The oldest known occupation sites are radiocarbon dated to ca. 36,000 years ago (the late Pleistocene), on the large island of New Guinea and in the adjacent Bismarck Archipelago (Allen 1996). At several times during the Pleistocene, New Guinea was joined to Australia as a single land mass (known as Sahul), and human entry into and expansion throughout this vast Australasian region occurred rapidly. Late Pleistocene sites in the Admiralty Islands, New Ireland, and Buka (Solomons), all would have required open ocean transport, suggesting the presence of some form of watercraft (possibly rafts, bark boats, or dugouts) (Irwin 1992).

Early human colonists in Near Oceania were hunters and gatherers, who exploited tropical rainforests as well as inshore marine resources. Long-distance communication and exchange is indicated by the movement of obsidian between islands. By the early Holocene period (after 8000 BC), there is archaeobotanical evidence for domestication of tree, root, and tuber crops (such as the Canarium almond and various aroids) within Near Oceania. Archaeological evidence for the cultivation of swamplands at Kuk in the Highlands of New Guinea commences as early as 7000 BC (Golson 1988). These archaeological indications confirm the long-held ethnobotanical hypothesis that Near Oceania was one of several independent centers for the origins of tropical horticulture.

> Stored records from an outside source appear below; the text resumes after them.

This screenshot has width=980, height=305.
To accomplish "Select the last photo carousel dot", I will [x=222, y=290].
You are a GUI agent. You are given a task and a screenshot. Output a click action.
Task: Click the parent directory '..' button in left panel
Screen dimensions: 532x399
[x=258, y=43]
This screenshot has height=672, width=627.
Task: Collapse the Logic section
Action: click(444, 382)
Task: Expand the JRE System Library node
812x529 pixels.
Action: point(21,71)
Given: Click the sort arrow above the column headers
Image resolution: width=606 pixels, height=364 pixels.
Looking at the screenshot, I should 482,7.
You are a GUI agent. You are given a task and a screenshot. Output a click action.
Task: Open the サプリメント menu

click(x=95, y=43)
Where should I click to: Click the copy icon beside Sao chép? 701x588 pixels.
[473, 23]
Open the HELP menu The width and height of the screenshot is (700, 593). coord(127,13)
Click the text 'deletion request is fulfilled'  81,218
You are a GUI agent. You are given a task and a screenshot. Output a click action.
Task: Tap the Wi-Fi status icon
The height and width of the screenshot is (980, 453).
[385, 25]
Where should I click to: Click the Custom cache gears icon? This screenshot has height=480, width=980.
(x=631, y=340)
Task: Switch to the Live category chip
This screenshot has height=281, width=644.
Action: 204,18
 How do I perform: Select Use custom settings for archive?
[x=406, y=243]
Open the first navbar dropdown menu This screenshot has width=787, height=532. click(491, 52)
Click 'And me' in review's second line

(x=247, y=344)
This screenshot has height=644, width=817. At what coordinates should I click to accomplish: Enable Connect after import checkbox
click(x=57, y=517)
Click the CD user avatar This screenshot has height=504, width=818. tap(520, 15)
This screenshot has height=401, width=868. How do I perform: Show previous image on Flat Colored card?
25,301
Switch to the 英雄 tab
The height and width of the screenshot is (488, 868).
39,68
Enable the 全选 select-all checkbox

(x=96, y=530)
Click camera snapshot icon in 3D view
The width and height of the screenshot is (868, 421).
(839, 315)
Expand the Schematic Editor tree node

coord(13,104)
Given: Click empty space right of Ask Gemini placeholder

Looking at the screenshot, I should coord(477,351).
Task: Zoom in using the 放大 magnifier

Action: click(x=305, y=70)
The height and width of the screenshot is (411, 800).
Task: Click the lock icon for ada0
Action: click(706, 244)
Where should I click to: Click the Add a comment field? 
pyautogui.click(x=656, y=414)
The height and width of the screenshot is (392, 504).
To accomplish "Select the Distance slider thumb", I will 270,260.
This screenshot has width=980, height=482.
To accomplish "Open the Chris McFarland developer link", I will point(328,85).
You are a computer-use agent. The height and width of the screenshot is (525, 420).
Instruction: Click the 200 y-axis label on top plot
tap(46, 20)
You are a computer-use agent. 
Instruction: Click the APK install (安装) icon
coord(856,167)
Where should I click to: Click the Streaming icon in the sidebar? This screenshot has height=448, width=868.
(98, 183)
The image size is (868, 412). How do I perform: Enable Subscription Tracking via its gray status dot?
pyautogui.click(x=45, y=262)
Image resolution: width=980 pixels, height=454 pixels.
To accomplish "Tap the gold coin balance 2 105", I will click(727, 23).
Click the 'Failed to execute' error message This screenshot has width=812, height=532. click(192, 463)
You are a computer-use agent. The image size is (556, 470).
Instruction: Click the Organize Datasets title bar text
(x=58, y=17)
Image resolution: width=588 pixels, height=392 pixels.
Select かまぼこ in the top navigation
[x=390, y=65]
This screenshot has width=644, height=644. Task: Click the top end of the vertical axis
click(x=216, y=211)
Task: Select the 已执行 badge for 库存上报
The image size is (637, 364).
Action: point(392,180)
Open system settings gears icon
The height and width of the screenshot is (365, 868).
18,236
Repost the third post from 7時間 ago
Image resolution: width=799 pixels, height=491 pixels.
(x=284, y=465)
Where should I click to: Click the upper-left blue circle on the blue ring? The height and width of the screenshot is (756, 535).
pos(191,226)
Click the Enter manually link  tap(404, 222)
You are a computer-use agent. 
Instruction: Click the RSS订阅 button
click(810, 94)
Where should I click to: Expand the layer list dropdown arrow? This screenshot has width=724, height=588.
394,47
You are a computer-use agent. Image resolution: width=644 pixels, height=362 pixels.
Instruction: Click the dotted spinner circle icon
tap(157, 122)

2. Austronesian Expansion And Lapita

During the early Holocene, the southeastern Solomon Islands marked the limit of human expansion. Beginning around 2000 BC, a major expansion or diaspora of people speaking languages belonging to the Austronesian language family commenced (Blust 1995). Their immediate homeland has generally been regarded as comprising the island of Taiwan (and perhaps adjacent areas of mainland China). The ability of early Austronesians to disperse rapidly has been attributed to their invention of the outrigger sailing canoe (Pawley and Ross 1993). The Austronesians were horticulturalists who transported root, tuber, and tree crops via their canoes, along with breeding stocks of domestic pigs, dogs, and chickens.

The Austronesian diaspora rapidly encompassed the major archipelagoes of island Southeast Asia; one branch of Austronesian-speakers expanded along the north coast of New Guinea into the Bismarck Archipelago. This branch is known to linguists as Oceanic, and the Oceanic languages (numbering about 450 modern languages) include most of those spoken throughout the Pacific. The great exception is New Guinea, where roughly 750 non-Austronesian languages are spoken.

Archaeological evidence for the initial Austronesian dispersal into the Pacific comes from both western Micronesia (the Marianas and Palau archipelagoes), and from the Bismarck Archipelago. In western Micronesia, early sites contain red-slipped pottery, some of which is decorated with lime-filled, impressed designs (Rainbird 1994). These sites, along with radiocarbon-dated sediment cores exhibiting signals of human presence (e.g., high influxes of microscopic charcoal resulting from anthropogenic burning) suggest that humans settled, the Marianas and Palau no later than 1500 BC, and possibly as early as 2000 BC.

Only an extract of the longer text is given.